In the front row are the kids from school, Natasha, Logan, Gavin, and Colleen. I watch them in their red gowns, powerless, not at all like the last time I saw them, when they tied me up and stripped me to inspect my brands. The smell of peppermint in the air makes me queasy, that same smell that came from Crevan.
I’m ashamed of myself for the sense of satisfaction I feel looking at the kids who bullied me not so long ago and took photographs of my brands. It was that evil act that sealed their fate. I do feel something for Colleen, who I grew up with. She lived across the road from me all my life and was a family friend, someone I have memories of playing with as a child, up until the fateful day her mom, Angelina Tinder, was taken away and branded Flawed. On the last Earth Day gathering that changed all our lives. It doesn’t make what she did to me right, but Colleen targeted me from a place of hurt, not from pure menace, like the others. I’m grateful not to see Granddad, any other members of my family, or Raphael Angelo in this room.
None of these people can help me—they can’t even see me. I’ve stayed here too long. I hear the Whistleblowers’ voices in the corridor, telling Tina they refuse to listen to any more.
“He won’t know, Tina.

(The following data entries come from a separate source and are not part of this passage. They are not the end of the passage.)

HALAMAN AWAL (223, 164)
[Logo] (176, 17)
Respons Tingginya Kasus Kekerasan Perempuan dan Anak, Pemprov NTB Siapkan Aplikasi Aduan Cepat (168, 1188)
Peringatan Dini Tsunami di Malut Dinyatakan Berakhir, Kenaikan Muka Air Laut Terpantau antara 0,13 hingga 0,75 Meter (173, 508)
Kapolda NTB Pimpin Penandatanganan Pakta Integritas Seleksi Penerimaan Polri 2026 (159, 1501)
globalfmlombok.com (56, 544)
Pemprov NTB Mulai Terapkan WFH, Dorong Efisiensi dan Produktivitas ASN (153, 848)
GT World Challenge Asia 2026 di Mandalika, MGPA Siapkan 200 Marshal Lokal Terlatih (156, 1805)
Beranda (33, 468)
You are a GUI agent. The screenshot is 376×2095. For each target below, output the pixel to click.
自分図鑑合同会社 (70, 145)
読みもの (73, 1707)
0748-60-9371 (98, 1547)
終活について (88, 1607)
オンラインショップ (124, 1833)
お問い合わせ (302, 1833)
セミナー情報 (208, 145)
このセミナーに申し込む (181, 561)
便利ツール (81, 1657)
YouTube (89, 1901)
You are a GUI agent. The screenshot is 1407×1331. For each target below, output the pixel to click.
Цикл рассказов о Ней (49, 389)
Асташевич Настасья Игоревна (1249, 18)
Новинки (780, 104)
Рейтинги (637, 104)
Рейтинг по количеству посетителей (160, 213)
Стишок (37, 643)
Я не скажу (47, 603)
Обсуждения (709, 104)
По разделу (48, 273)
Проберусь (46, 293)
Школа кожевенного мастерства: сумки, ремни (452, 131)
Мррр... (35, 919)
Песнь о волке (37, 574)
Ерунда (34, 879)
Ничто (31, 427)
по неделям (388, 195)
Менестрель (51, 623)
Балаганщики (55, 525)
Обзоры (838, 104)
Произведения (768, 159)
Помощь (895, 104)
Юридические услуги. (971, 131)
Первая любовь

We’ll tell him we read it again,” says one, while Tina desperately tries to win their attention back. She loses the battle, their coffee cups have been drained, the guards start to disperse.
I’ve run out of time.
FORTY-FOUR
THE DOOR TO this bizarre television recreational room opens and a guard steps in. I keep my eyes firmly fixed on the television, trying to mimic the others. My heart is pounding from the effort of climbing up onto the spare armchair, the sweat rolls from my temple and down my back, I’m not sure if I imagine it, but I think I feel it drip past my waist, tickling. Is the injection wearing off? I can’t test my legs to see, but I feel the beginning of pins and needles in my thighs. I’m out of breath from the effort it took to sit here and I hope they can’t see my chest heaving up and down beneath the red gown. I try to control my breathing and what I imagine is the wild look in my eyes, a stark contrast to the others, who are like couch potato zombies. What has Crevan done to them? How long have they been here, and what does he intend to do with them?